Tuesday, March 24, 2009

Body 2.0 - Continuous Monitoring Of The Human Body

Written on March 20, 2009 – 2:01 pm by keith kleiner

Did you ever stop to think how silly and also how dangerous it is to live our lives with absolutely no monitoring of our body’s medical status? Years from now people will look back and find it unbelievable that heart attacks, strokes, hormone imbalances, sugar levels, and hundreds of other bodily vital signs and malfunctions were not being continuously anticipated and monitored by medical implants. We can call this concept body 2.0, or the networked body, and we need it now!

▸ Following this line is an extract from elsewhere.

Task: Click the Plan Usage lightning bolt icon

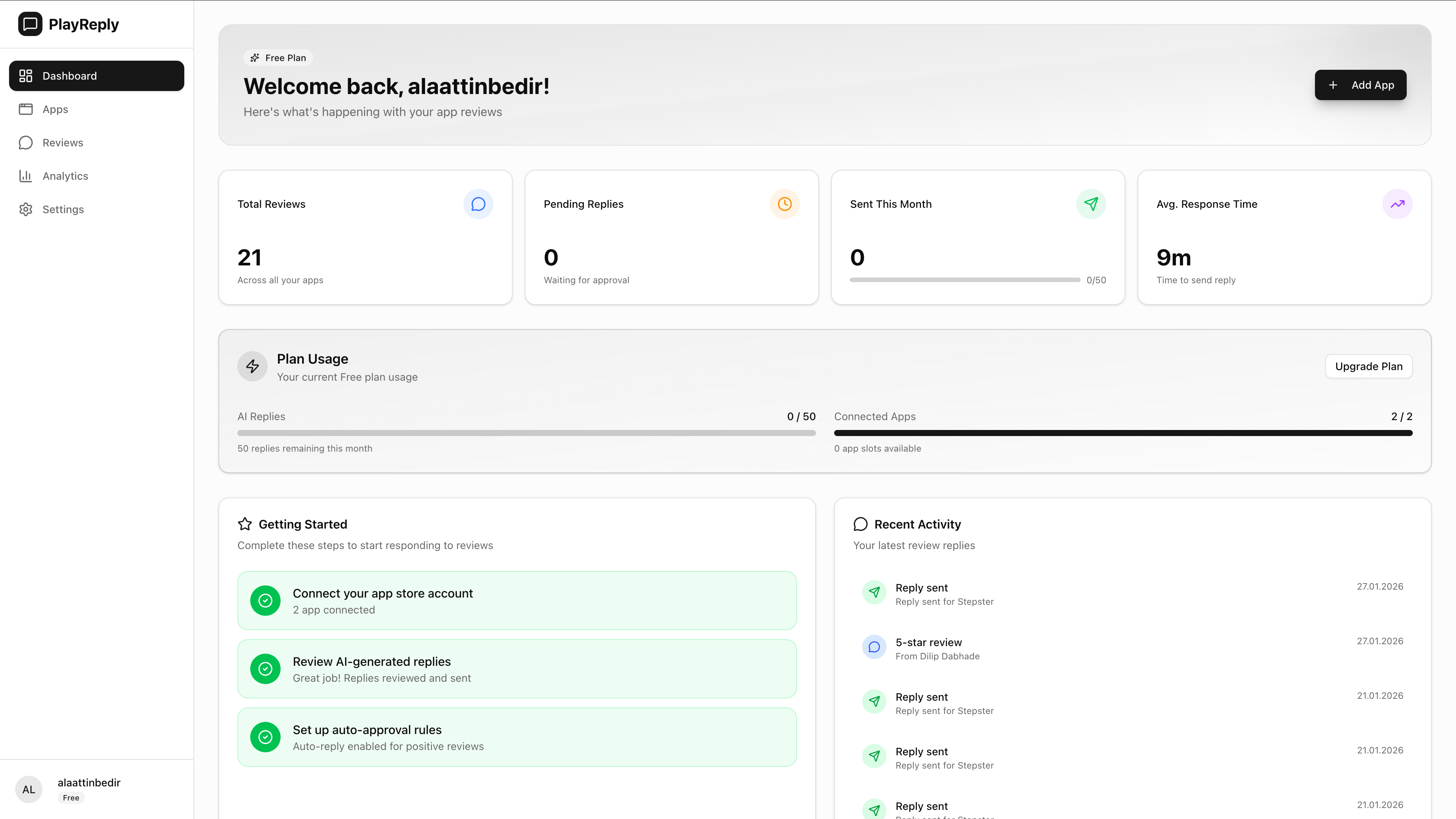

The trio of biomedicine, technology, and wireless communication are in the midst of a merger that will easily bring continuous, 24×7 monitoring of several crucial bodily functions in the years ahead. Unfortunately, as is often the case with medical products, the needed innovations are either already developed or will be soon, but some of the best commercial products won’t make it to the market until years of testing have proven their safety.

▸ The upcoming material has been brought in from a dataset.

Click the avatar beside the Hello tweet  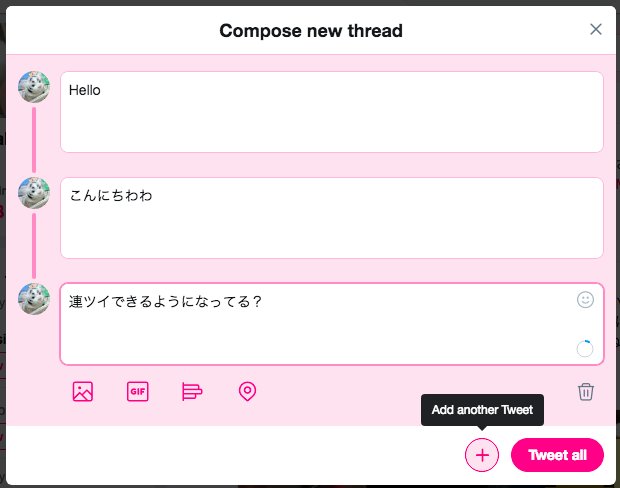tap(34, 87)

In the future your doctor might call you before you have a heart attack, responding to an alarm sent out by monitoring systems in your body that have detected the precursors to a heart attack hours or days ahead of time. With body 2.0, medicine dosages could be tailored precisely to your body chemistry and metabolism. Real-time monitoring of chemical concentrations in your blood could allow for increasing or decreasing dosages accordingly.

The huge amounts of data that would be accumulated from hundreds of thousands of continuously monitored people would be nothing short of a revolution for medical research and analysis. This data could be harvested to understand the minute by minute changes in body chemistry that occur in response to medication, stress, infection, and so on. As an example, the daily fluctuations in hormone levels of hundreds of thousands of individuals could be tracked and charted 24/7 to determine a baseline from which abnormalities and patterns could be extracted. The possibilities are enormous.

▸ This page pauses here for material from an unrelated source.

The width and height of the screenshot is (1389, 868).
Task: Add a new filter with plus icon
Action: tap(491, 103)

Given the advantages, we must wonder why body monitoring is not already more successful and widespread. The answer is that most of the interesting body monitoring we desire requires direct access to the blood stream and other bodily fluids, and this is not an easy problem to overcome.

A straightforward technique is to prick the skin periodically to extract and analyze blood, yet this only works for periodic monitoring. It does not provide continuous access to bodily fluids. Sensors implanted permanently into the blood stream are what is needed, but the difficulty is that moisture, enzymes, and the immune system quickly wreak havoc on mechanical devices and destroy them. Implants also pose several opportunities for life threatening infection to take hold, and this must be addressed.